With the goal of transforming child development in cities through urban planning and design, the Tec’s Mexico City campus became the meeting point for the first edition of Urban95 Academy for Latin America and the Caribbean.
Urban95 Academy is a training program that enables city leaders around the world to learn and develop strategies that make cities better places for babies, children, and their caregivers.
Representatives of ten Latin American cities (Mérida, Mexicali, La Ceja, Medellín, Cuenca, Comuna de Independencia, Puerto Varas, Niterói, Montevideo, and General San Martín) were given a one-week-long, in-person training course to implement their initiatives.
The training course was held seven weeks after the teams took an online executive course taught by professors from Tecnológico de Monterrey and the London School of Economics and Political Science.
These institutions were joined by the Van Leer Foundation, the FEEMSA Foundation, and knowledge partners from the Urban95 region, who became catalysts for shared ideas to improve the early childhood experience in cities.
Making cities friendly
Through Tec’s Center for the Future of Cities, Nélida Escobedo, a professor at the School of Architecture, Art, and Design, opened the doors for Mexico City to host Urban95 Academy with the help of Claudia Ledezma, who took care of communications and of coordinating the efforts of the cities involved.
Furthermore, as academic director of the Urban95 Academy program for Latin America and the Caribbean, Escobedo explained what had brought the thirty representatives from the ten participating Latin American cities together:
“The cities mentioned here are all different, but they all share the goal of building environments where children can grow up and live with dignity.
“At the Tec, we have become academic partners in this regional effort by contributing the experience of our professors”, Escobedo said.
“These cities share the goal of building environments where children can grow up and live with dignity” .- Nélida Escobedo.
The central focus of Urban95 is to encourage cities around the world to create spaces that are accessible to as many families as possible in response to the following question: if you could experience the city from the perspective of a three-year-old, what would you change?
In this regard, according to the international training program, the main lesson to be learned when creating baby- and child-friendly cities is to come up with designs that cater for wellbeing, equity, and care.
The idea is that cities should be healthy, starting with clean air and the elimination of hazards that prevent the creation of environments uncluttered with elements that could cause stress.
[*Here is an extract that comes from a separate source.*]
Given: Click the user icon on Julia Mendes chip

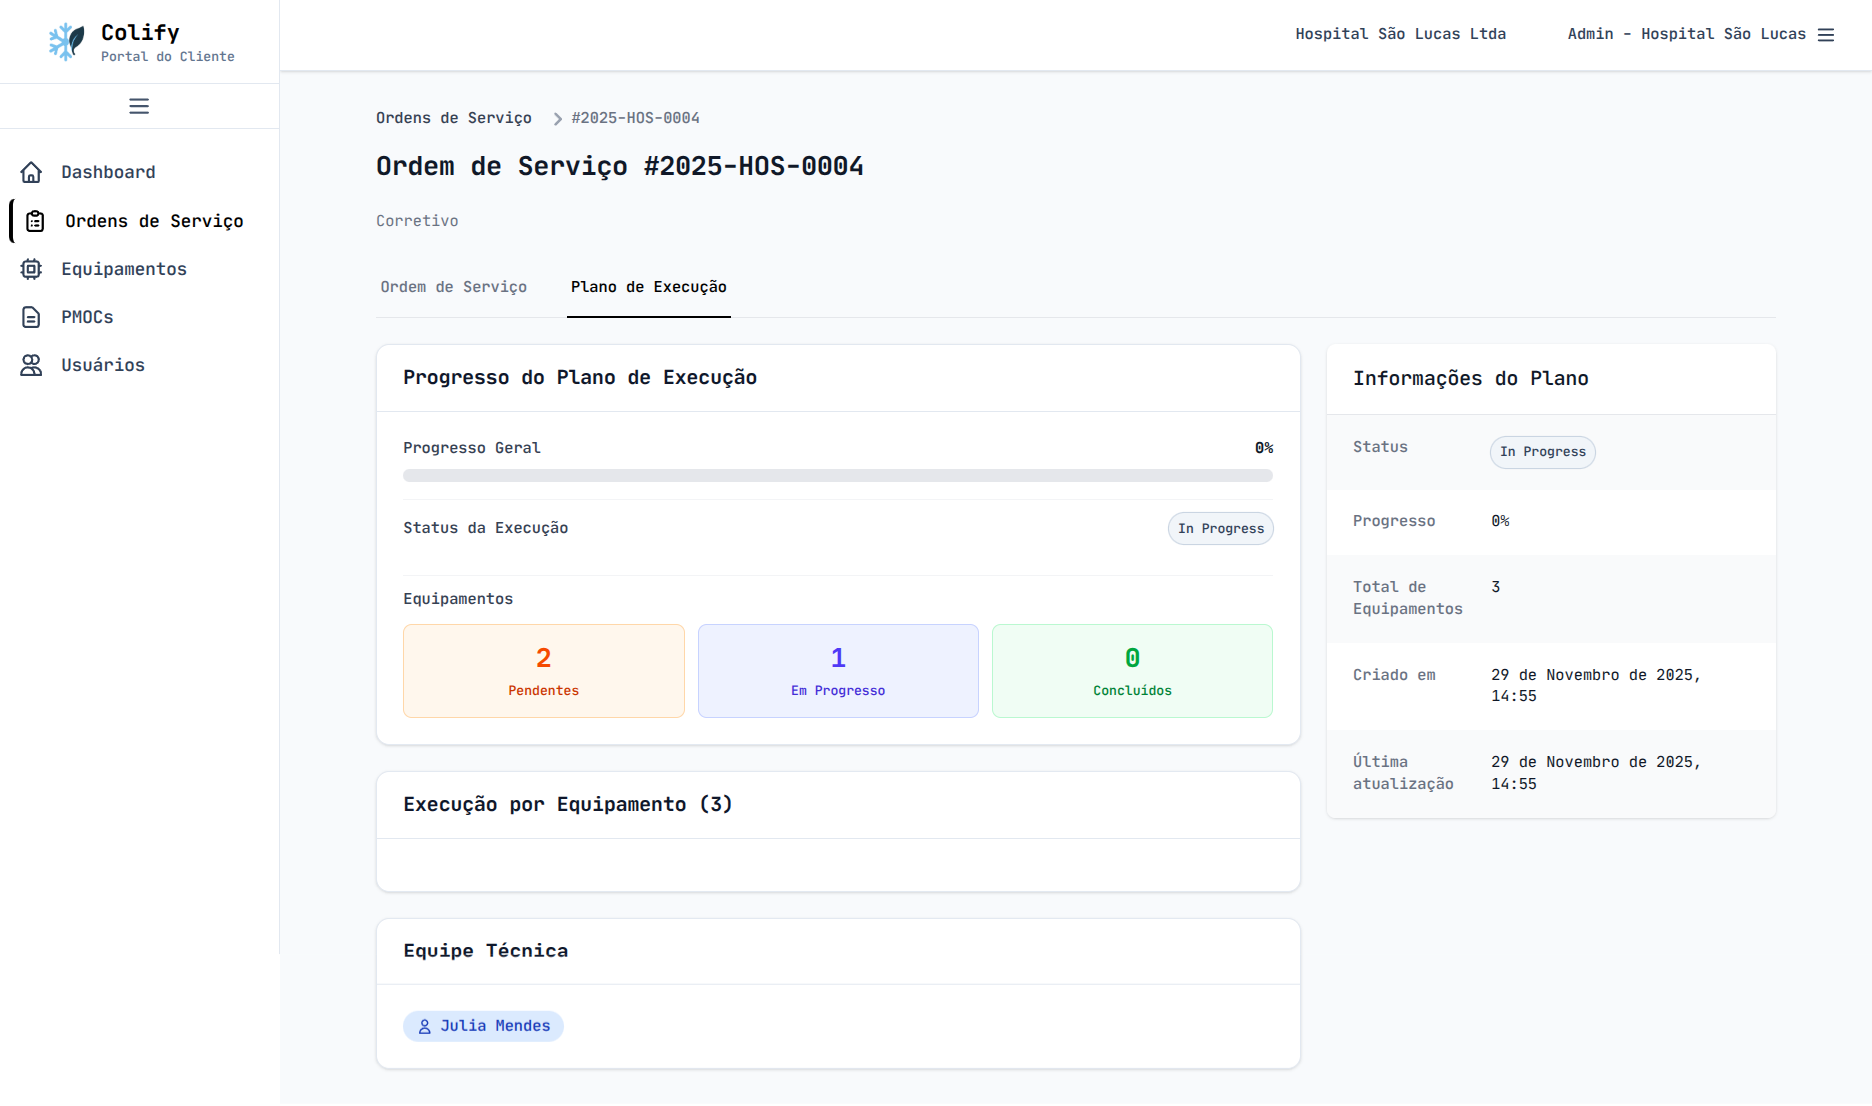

Additionally, it addresses the importance of understanding that caregivers are those who decide which places children visit and how long they spend there; it also emphasizes their need to feel comfortable and safe to foster positive relationships.

Putting the plan into action
“Care should be viewed as a collective responsibility and a central pillar of urban policy”.
These are the words of Zaida Muxí, a distinguished professor from the Faculty of Excellence in Architecture at Tecnológico de Monterrey’s School of Architecture, Art, and Design.
During her participation in the Cities that Care: from Policies to Details panel, Muxí pointed out that the transformation process of how a city is experienced is begun by observing the phenomena that occur within it.
Next comes planning, in which the current variables affecting the city are evaluated with a view to re-imagining the use of existing areas and taking advantage of what they already consist of to create new spaces.
“To improve the quality of life for children in cities, planning becomes especially exciting because elements that others would see as superfluous may represent a different and friendlier world for them”, Muxí noted.
Finally, there is the political action plan, which combines different strategies and specific initiatives for each project based on planning aimed at transforming a community’s social reality.
“Cities share the goal of building dignified environments for everyone”.- Nélida Escobedo.
The representatives of the ten cities that participated in the week-long stay at Tec’s Mexico City campus will now have follow-up and technical assistance to help them achieve their project goals when they go back to their native cities.
For Claudia Ledezma, program coordinator, the process has been as challenging as it has been meaningful:
“The limited stay was a major challenge in terms of coordination between organizations and academic teams, but it also brought enormous satisfaction to see how dialogue and collaboration between cities enriched the proposals and led to more robust solutions for early childhood”.
Finally, Nélida Escobedo underscored the commitment made to continue improving urban environments.
“Our goal is to provide any support needed to come up with proposals that will make it possible to put what was learned during the program into practice”, she concluded.